# A block of data:
#####

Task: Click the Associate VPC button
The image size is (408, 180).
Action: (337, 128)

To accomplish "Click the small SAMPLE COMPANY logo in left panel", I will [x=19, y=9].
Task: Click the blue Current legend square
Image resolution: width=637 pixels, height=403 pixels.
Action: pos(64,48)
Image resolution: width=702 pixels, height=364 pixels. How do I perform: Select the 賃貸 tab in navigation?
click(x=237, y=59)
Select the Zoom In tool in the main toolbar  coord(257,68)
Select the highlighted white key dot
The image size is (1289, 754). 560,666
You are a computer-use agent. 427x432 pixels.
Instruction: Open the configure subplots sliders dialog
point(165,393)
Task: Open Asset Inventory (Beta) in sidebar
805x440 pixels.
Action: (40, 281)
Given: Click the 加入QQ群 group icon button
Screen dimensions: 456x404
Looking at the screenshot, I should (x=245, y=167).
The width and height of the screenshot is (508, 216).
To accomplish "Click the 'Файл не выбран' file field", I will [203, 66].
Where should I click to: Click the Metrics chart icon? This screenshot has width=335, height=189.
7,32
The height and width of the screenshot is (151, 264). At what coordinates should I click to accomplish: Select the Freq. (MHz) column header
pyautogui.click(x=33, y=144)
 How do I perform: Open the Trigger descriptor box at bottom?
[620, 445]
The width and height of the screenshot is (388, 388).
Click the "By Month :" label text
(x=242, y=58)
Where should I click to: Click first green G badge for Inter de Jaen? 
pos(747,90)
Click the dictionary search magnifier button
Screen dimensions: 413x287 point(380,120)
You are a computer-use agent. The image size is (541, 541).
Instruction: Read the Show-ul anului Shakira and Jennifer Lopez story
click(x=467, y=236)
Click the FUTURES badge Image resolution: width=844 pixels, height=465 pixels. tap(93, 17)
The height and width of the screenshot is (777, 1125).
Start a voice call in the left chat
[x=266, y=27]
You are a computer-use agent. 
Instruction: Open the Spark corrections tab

#####

# DESCRIPTION OF THE TASK:
Rescale the records, beginning at the line that contains "You are a computer-use agent. The" and continuing through the end of the records, both ends included. Reproduce those lines in full, requests included, but multiply every coordinate in the answers by 2.35 and round to whole numbers, with halves rounding up.

# EXERCISE OUTPUT:
You are a computer-use agent. The image size is (541, 541).
Instruction: Read the Show-ul anului Shakira and Jennifer Lopez story
click(x=1097, y=555)
Click the FUTURES badge Image resolution: width=844 pixels, height=465 pixels. tap(219, 40)
The height and width of the screenshot is (777, 1125).
Start a voice call in the left chat
[x=625, y=63]
You are a computer-use agent. 
Instruction: Open the Spark corrections tab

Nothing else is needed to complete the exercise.